|

|  How to Implement Twilio Media Streams API for Voice Transcription in JavaScript

How to Implement Twilio Media Streams API for Voice Transcription in JavaScript

October 31, 2024

Discover how to use the Twilio Media Streams API for real-time voice transcription with JavaScript in this step-by-step guide. Ideal for developers at any level.

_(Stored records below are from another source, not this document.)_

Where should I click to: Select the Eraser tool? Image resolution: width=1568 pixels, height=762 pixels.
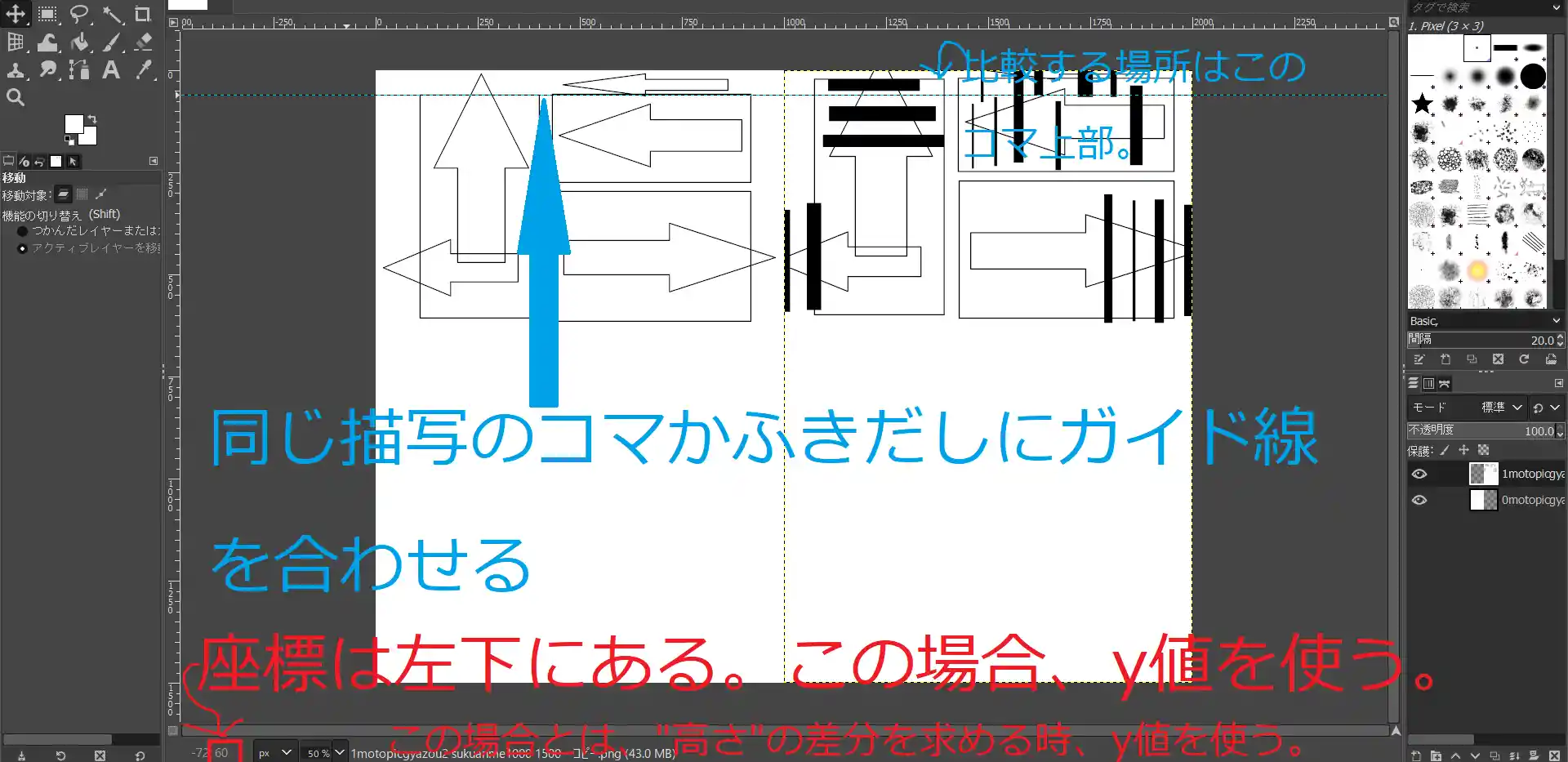click(143, 42)
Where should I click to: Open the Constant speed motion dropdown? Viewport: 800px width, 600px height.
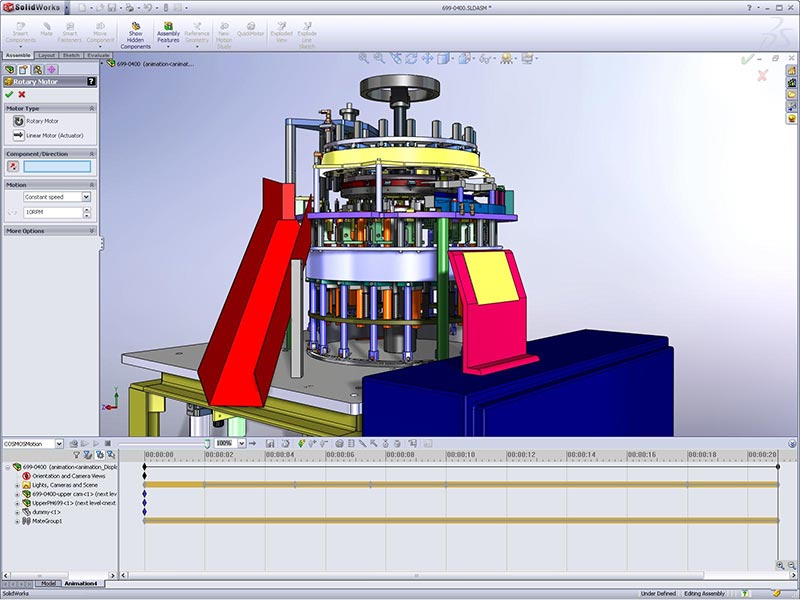86,197
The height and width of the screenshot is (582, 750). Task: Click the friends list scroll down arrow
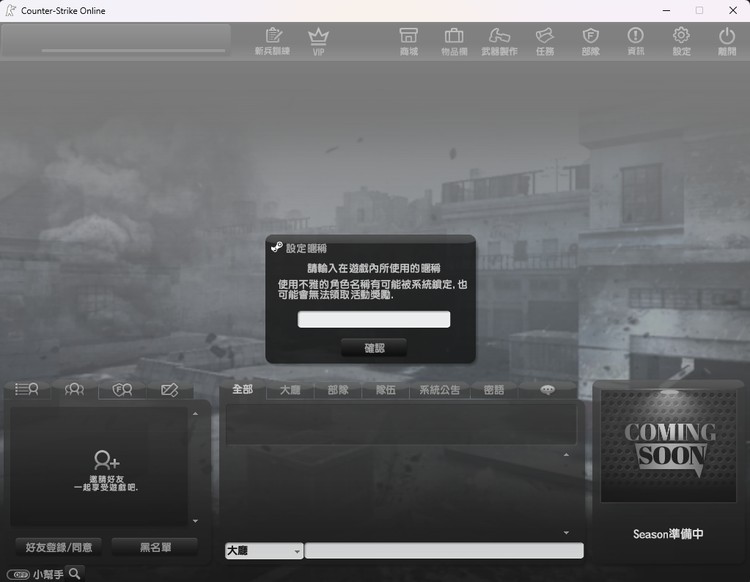[195, 521]
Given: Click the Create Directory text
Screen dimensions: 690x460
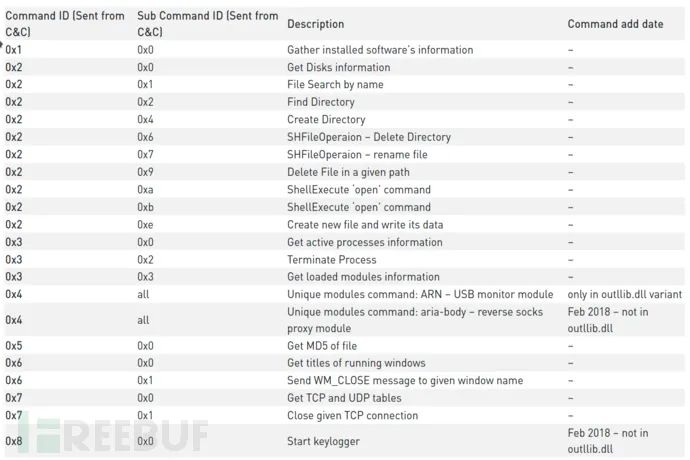Looking at the screenshot, I should click(x=326, y=120).
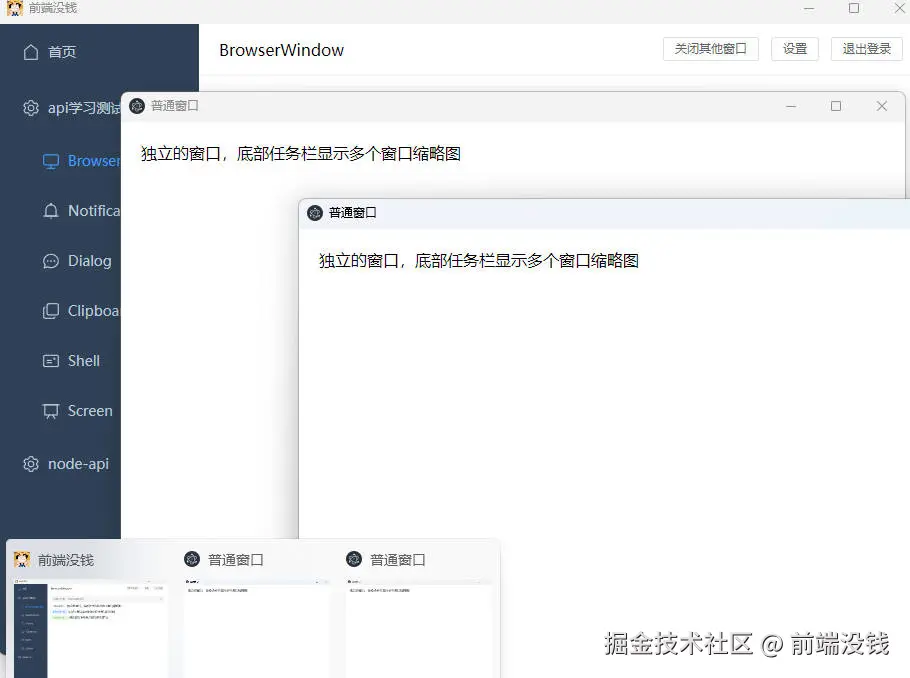The image size is (910, 678).
Task: Click the gear icon beside api学习测试
Action: click(30, 108)
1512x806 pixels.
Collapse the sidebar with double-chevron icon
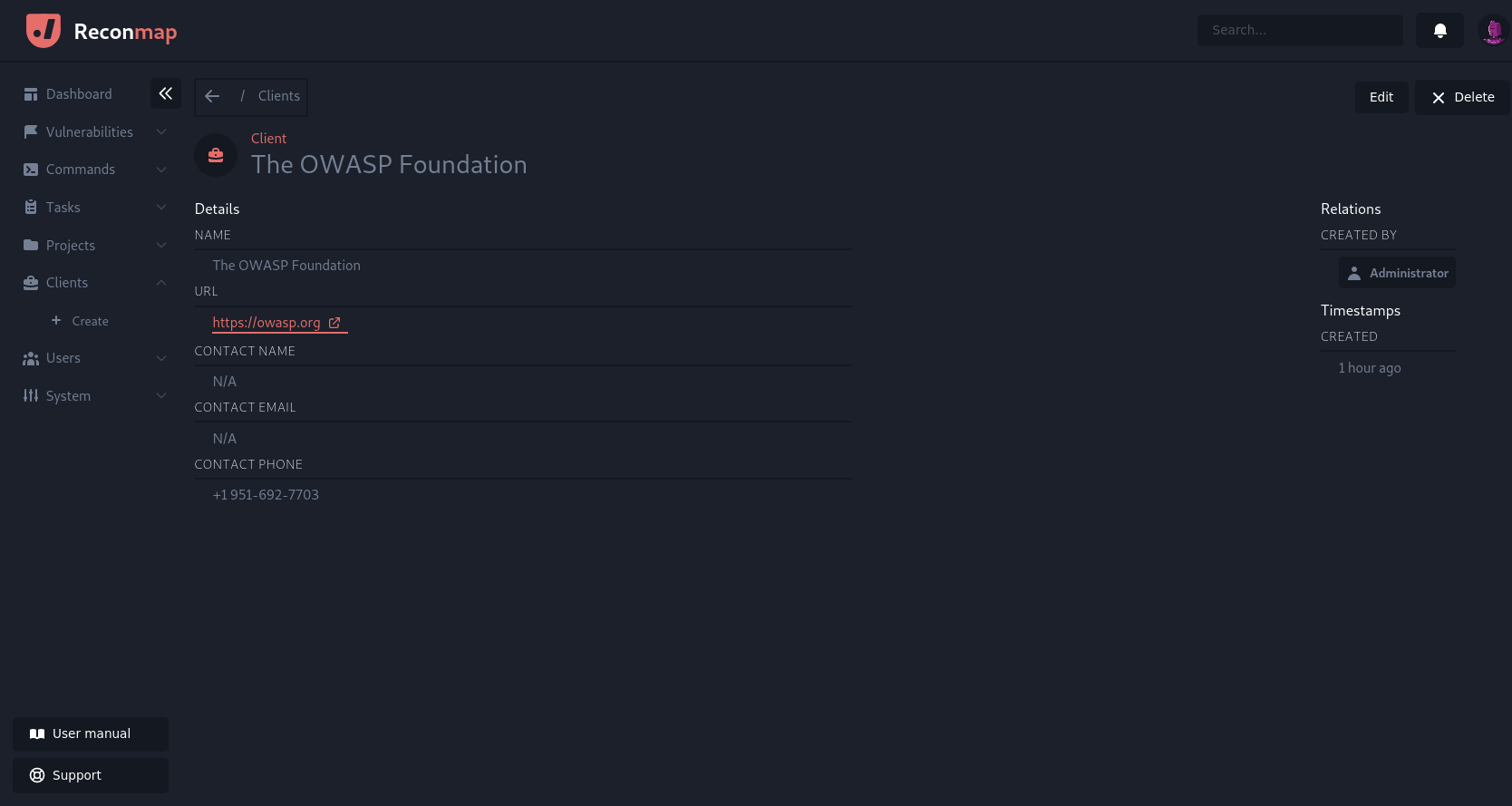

How to Implement Twilio Media Streams API for Voice Transcription in JavaScript

 

Set Up Environment for Twilio Media Streams

 

  • Ensure you have Node.js installed. Use the latest stable version for best compatibility with Twilio's APIs.
  •  

  • Install the Twilio Node.js SDK by running the command in your project directory:

 

npm install twilio

 

Configure Your Twilio Client

 

  • Import the Twilio module and initialize the client with your Account SID and Auth Token.

 

const twilio = require('twilio');
const client = new twilio('YOUR_ACCOUNT_SID', 'YOUR_AUTH_TOKEN');

 

Set Up WebSocket Server

 

  • Prepare a WebSocket server to handle incoming media streams. You’ll need an HTTP server and a WebSocket server.
  • Use the 'ws' library for WebSocket communication.

 

const WebSocket = require('ws');
const http = require('http');

const server = http.createServer();
const wss = new WebSocket.Server({ server });

wss.on('connection', (ws) => {
    console.log('New WebSocket connection established');
    
    ws.on('message', (message) => {
        console.log(`Received message: ${message}`);
        // Transcription logic goes here
    });
    
    ws.on('close', () => {
        console.log('WebSocket connection closed');
    });
});

server.listen(8080, () => {
    console.log('Listening on port 8080');
});

 

Integrate Twilio Media Streams with WebSocket

 

  • Configure your Twilio Voice response to stream the media to your WebSocket server.

 

const express = require('express');
const VoiceResponse = twilio.twiml.VoiceResponse;

const app = express();
app.post('/twilio-media-stream', (req, res) => {
    const response = new VoiceResponse();
    const connect = response.connect();
    connect.stream({
        url: 'wss://your-ngrok-url/ws'
    });
    
    res.type('text/xml');
    res.send(response.toString());
});

app.listen(3000, () => {
    console.log('Express server listening on port 3000');
});

 

Utilize Ngrok for Local Testing

 

  • Use Ngrok to expose your local server to the internet and test the WebSocket connection with Twilio.
  • Start Ngrok by running the following command:

 

ngrok http 3000

 

Handle Incoming Audio and Transcription

 

  • Process audio data received over WebSocket and integrate with a transcription service like Google’s Speech-to-Text API.

 

const speech = require('@google-cloud/speech');
const client = new speech.SpeechClient();

async function transcribeAudio(message) {
    const request = {
        audio: {
            content: message
        },
        config: {
            encoding: 'MULAW',
            sampleRateHertz: 8000,
            languageCode: 'en-US'
        }
    };

    const [response] = await client.recognize(request);
    const transcription = response.results
        .map(result => result.alternatives[0].transcript)
        .join('\n');
    console.log(`Transcription: ${transcription}`);
}

wss.on('connection', (ws) => {
    ws.on('message', async (message) => {
        await transcribeAudio(message);
    });
});

 

Final Testing

 

  • After setting everything up, make a test call to your Twilio number and ensure that audio is streamed through your WebSocket and transcribed appropriately.
  • Debug any issues that arise during the process, ensuring all WebSocket messages are being received and processed correctly.